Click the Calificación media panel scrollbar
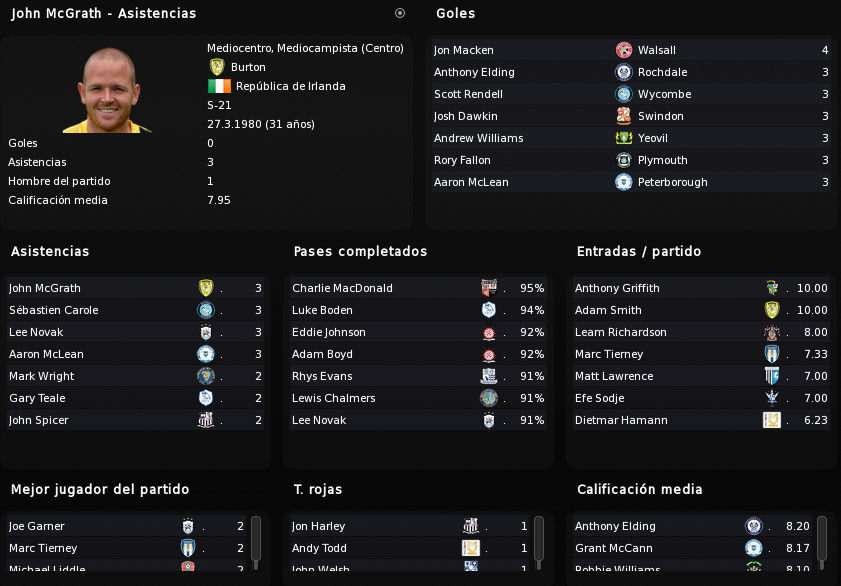 pos(822,543)
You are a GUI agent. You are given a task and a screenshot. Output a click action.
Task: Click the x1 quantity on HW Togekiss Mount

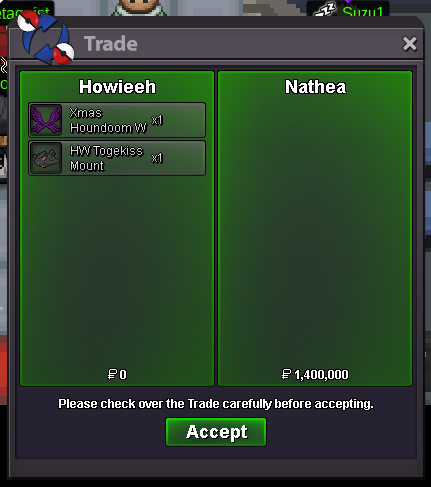click(x=157, y=158)
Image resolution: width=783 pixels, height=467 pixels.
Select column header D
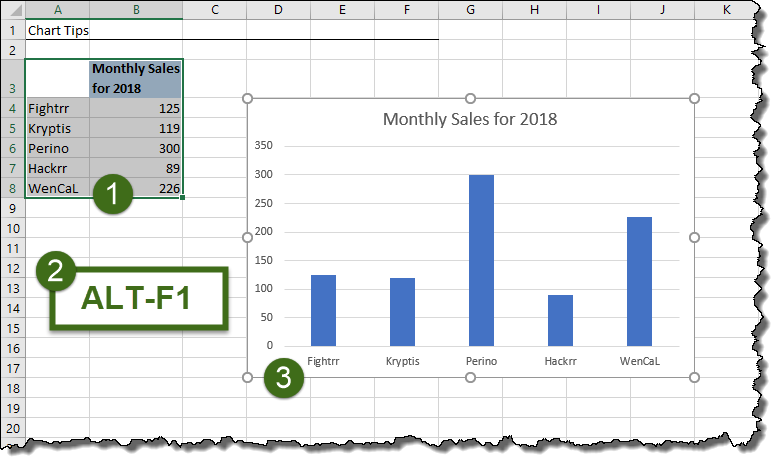coord(278,9)
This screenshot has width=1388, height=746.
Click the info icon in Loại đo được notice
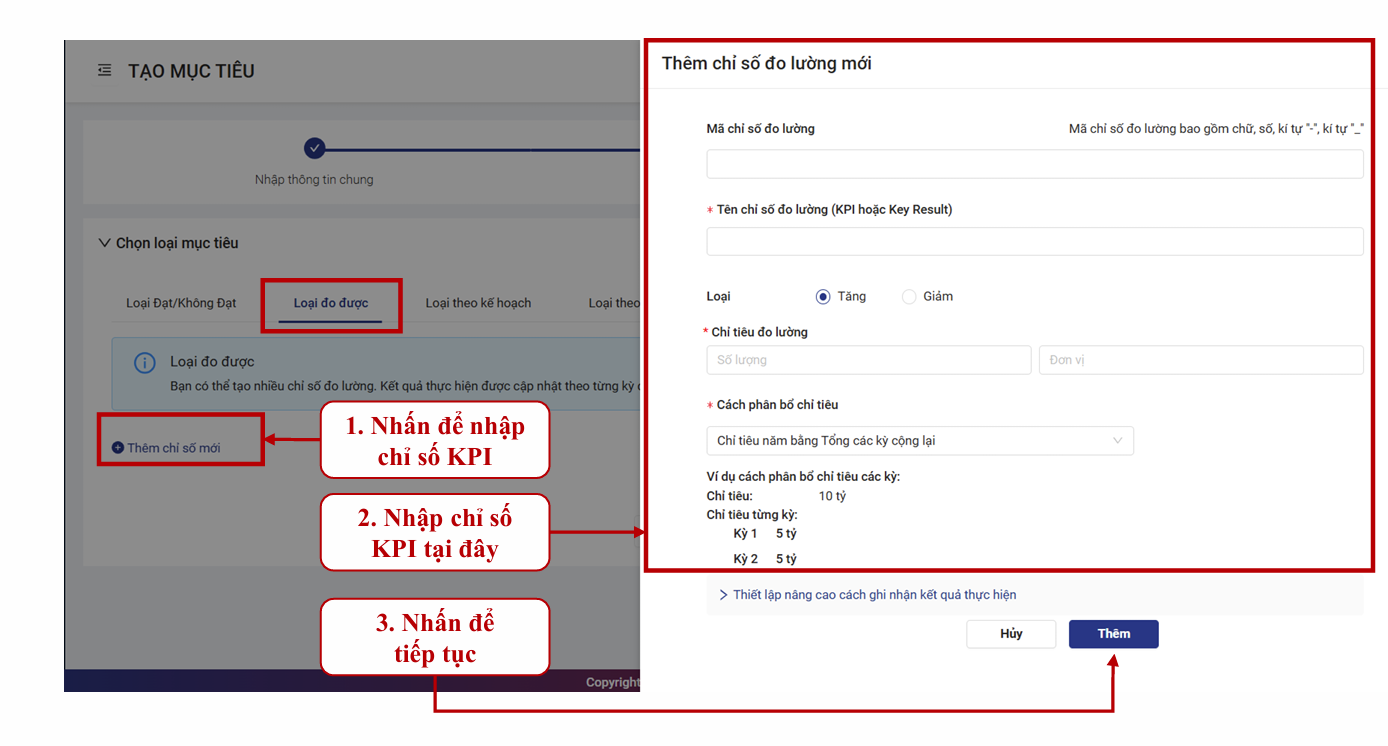pos(145,363)
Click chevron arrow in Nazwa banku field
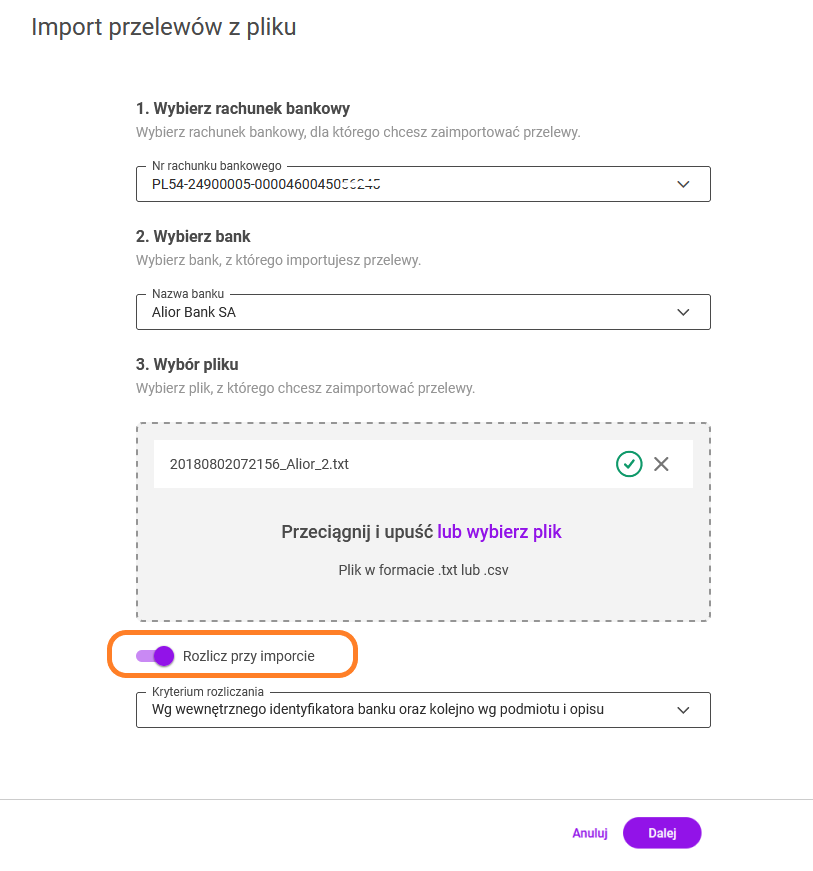Viewport: 813px width, 871px height. point(683,312)
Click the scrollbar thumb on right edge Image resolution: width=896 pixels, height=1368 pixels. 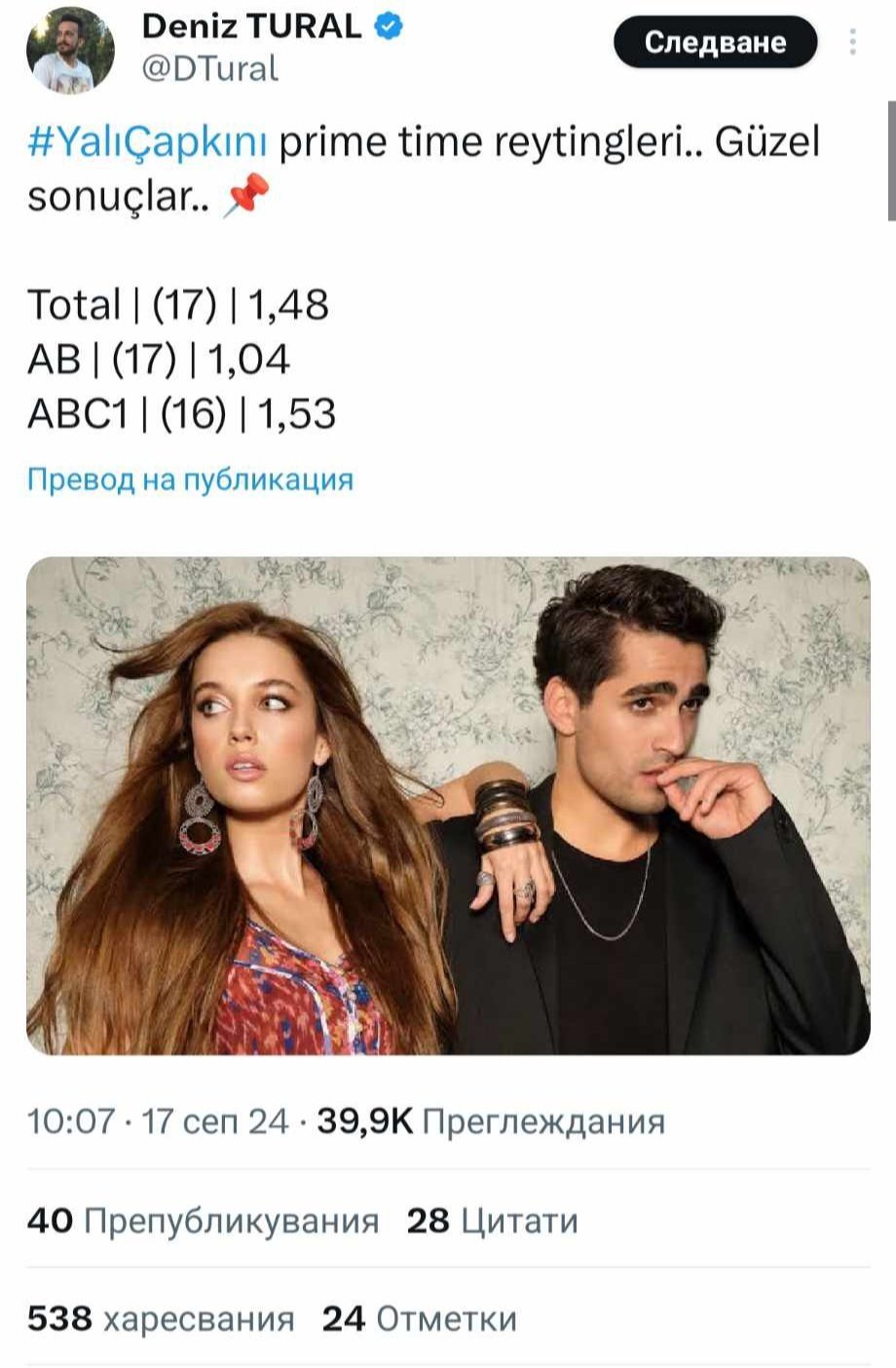891,161
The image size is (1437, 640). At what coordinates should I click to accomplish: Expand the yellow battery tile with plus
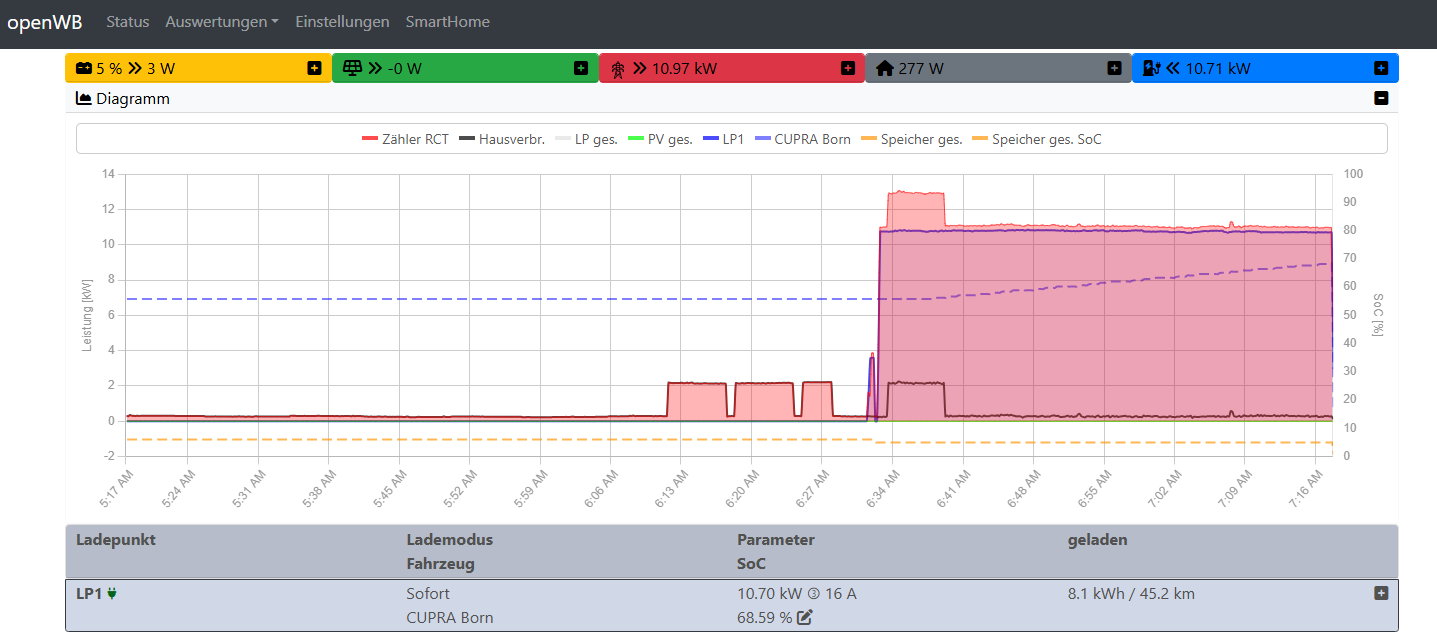[314, 68]
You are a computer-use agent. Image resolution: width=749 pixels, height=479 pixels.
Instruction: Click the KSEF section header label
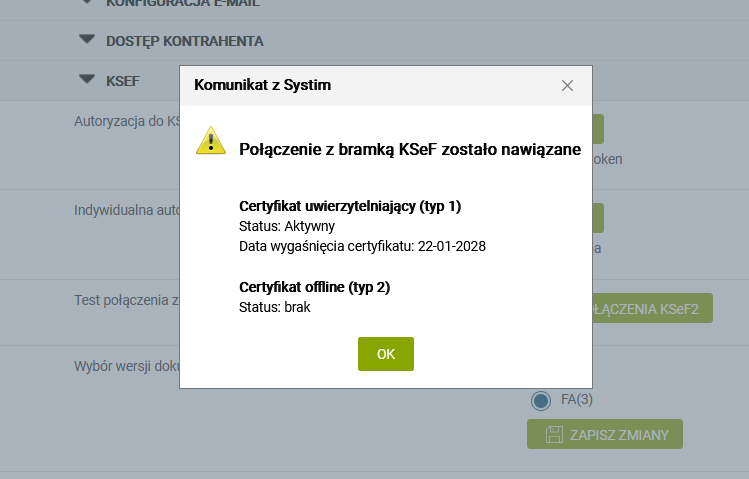click(123, 79)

EXERCISE DESCRIPTION >>
The required output is a copy of each line in the records where the string "agent" occurs.

RESPONSE FOR THIS EXERCISE >>
You are a GUI agent. You are given a task and a screenshot. Output a click action.
You are a computer-use agent. Image resolution: width=749 pixels, height=479 pixels.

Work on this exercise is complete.